• What you have to do
The lines wanted are those in the data below that include "scrollbar".

• Available data
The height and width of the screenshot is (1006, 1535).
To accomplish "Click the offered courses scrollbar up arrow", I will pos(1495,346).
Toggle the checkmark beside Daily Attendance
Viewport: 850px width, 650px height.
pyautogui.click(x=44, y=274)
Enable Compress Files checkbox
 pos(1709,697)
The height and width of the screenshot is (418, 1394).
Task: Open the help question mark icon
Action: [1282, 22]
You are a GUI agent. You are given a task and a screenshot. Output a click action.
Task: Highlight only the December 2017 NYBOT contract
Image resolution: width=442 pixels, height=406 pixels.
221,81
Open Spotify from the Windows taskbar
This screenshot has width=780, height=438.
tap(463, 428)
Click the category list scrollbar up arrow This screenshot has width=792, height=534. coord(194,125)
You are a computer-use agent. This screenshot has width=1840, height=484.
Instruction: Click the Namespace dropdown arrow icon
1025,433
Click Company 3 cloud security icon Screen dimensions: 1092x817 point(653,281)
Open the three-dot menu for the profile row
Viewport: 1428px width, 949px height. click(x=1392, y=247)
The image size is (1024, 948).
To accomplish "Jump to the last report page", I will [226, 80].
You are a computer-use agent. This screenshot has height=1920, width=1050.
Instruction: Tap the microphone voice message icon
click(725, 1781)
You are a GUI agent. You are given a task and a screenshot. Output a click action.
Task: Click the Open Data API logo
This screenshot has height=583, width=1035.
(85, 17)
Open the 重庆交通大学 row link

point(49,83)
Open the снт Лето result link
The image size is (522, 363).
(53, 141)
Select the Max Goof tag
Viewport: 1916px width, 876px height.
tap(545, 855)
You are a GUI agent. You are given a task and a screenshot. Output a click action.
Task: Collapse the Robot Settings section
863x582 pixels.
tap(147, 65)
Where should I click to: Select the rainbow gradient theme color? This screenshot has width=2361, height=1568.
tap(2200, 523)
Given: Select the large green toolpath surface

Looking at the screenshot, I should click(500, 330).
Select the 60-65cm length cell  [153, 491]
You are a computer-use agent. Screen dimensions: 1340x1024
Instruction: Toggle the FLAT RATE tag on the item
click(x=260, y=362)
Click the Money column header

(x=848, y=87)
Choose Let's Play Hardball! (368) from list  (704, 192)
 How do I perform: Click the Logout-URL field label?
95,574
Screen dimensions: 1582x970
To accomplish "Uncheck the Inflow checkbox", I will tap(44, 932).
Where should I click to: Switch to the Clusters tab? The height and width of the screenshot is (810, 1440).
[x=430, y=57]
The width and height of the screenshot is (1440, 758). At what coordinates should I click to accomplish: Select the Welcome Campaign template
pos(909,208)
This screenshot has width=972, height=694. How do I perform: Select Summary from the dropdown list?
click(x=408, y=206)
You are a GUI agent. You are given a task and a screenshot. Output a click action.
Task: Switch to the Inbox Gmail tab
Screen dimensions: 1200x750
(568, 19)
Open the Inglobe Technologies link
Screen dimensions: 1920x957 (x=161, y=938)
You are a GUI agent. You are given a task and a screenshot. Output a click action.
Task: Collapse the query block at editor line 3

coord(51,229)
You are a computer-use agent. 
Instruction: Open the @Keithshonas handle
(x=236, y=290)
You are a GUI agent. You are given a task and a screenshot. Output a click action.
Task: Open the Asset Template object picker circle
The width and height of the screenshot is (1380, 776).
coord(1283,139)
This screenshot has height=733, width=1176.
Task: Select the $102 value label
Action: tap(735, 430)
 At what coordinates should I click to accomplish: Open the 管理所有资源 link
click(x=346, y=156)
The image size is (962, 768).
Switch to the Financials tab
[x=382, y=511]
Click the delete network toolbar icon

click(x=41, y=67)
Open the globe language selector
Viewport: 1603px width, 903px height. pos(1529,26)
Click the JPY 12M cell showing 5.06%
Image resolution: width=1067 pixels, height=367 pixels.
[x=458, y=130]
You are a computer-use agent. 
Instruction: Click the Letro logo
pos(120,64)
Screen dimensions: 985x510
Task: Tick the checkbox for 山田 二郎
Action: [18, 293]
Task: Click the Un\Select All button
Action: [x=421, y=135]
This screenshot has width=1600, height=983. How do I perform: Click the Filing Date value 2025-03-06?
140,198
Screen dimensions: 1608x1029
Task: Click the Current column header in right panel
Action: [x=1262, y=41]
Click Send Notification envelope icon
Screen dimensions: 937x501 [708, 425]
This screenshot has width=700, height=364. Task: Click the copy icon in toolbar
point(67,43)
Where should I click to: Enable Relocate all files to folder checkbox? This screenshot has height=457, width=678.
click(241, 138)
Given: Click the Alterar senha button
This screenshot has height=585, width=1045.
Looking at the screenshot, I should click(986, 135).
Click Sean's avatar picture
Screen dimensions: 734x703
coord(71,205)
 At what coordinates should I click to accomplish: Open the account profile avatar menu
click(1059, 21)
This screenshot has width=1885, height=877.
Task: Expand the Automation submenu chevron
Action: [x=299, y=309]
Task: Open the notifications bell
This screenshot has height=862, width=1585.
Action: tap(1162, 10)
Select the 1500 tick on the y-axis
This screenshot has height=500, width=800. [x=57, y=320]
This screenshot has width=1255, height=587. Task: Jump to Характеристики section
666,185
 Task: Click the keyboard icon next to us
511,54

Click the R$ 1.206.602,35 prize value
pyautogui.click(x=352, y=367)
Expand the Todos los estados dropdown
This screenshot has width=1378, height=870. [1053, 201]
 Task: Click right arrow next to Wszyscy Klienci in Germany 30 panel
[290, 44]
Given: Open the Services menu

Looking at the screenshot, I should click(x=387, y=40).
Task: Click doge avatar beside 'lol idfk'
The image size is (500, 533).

• Response to the exercise
To accomplish "Click the offered courses scrollbar up arrow", I will pos(1495,346).
Click the category list scrollbar up arrow This screenshot has width=792, height=534. coord(194,125)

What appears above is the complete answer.